- Task instructions:
Exactly as written, return all the data, leaving its pictures behind.

-- Listed entries follows --

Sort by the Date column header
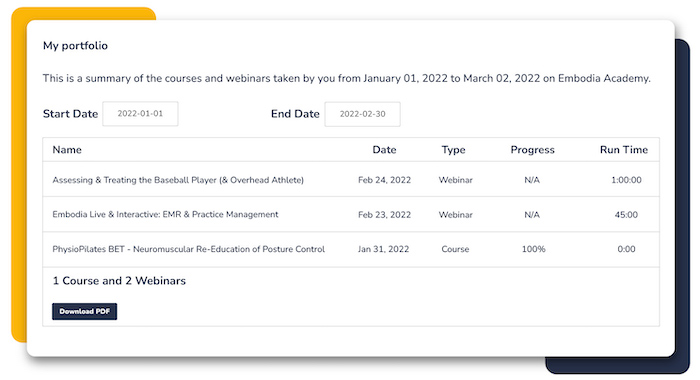Image resolution: width=700 pixels, height=380 pixels. point(384,150)
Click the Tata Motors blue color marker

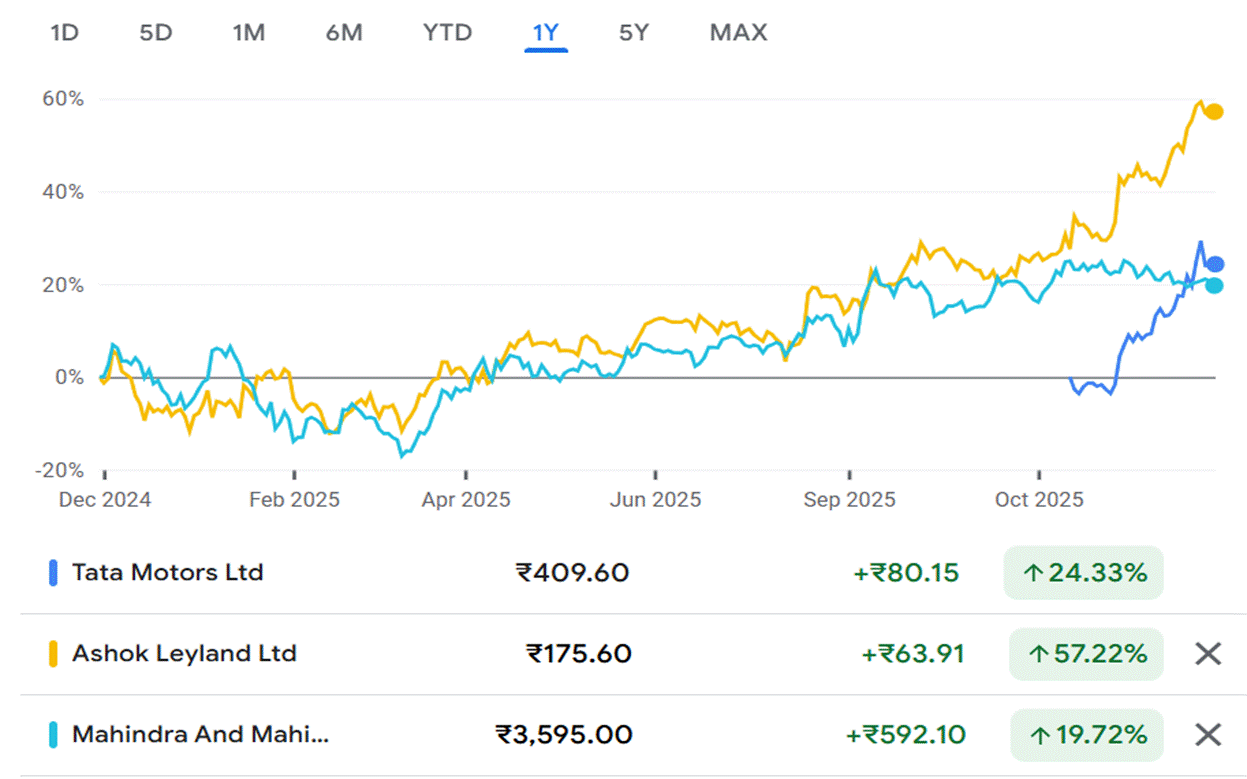[53, 573]
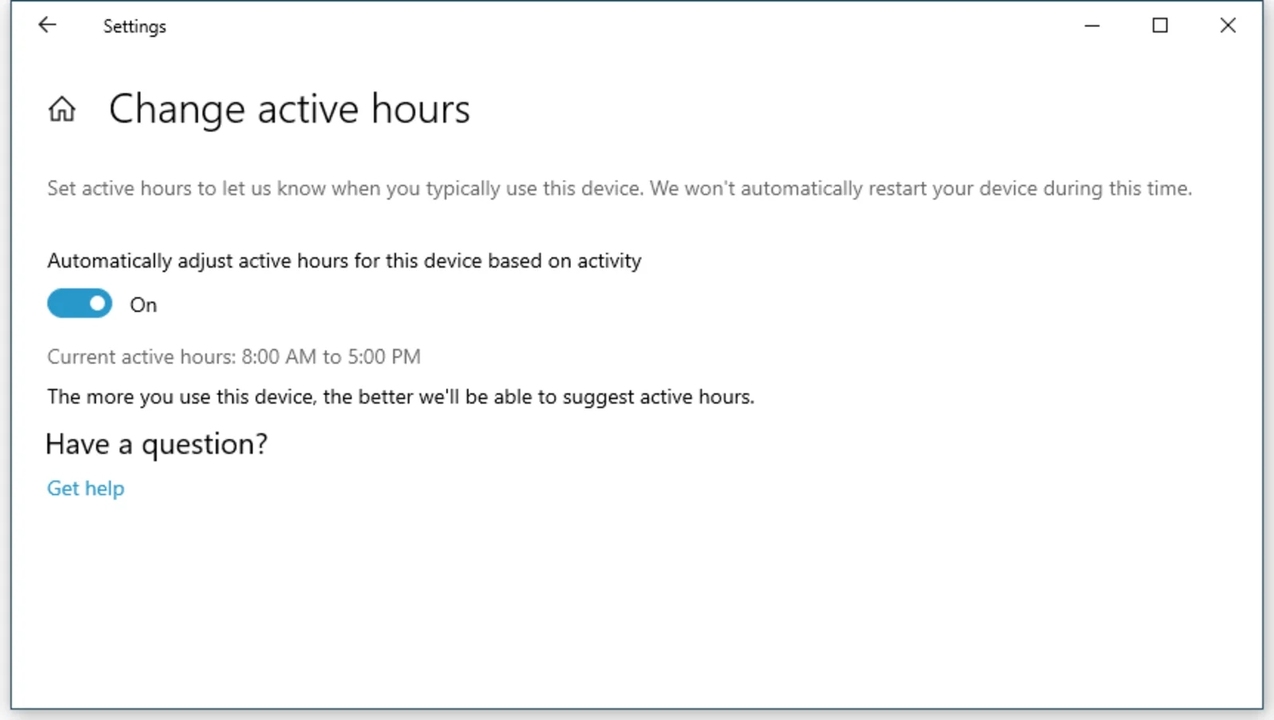This screenshot has height=720, width=1274.
Task: Select the Change active hours heading
Action: (x=289, y=109)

-- Listed entries concluded --

- Task output:
Sort by the Date column header
Image resolution: width=700 pixels, height=380 pixels. point(384,150)
Click the Tata Motors blue color marker

[53, 573]
This screenshot has height=720, width=1274.
Task: Select the Change active hours heading
Action: (x=289, y=109)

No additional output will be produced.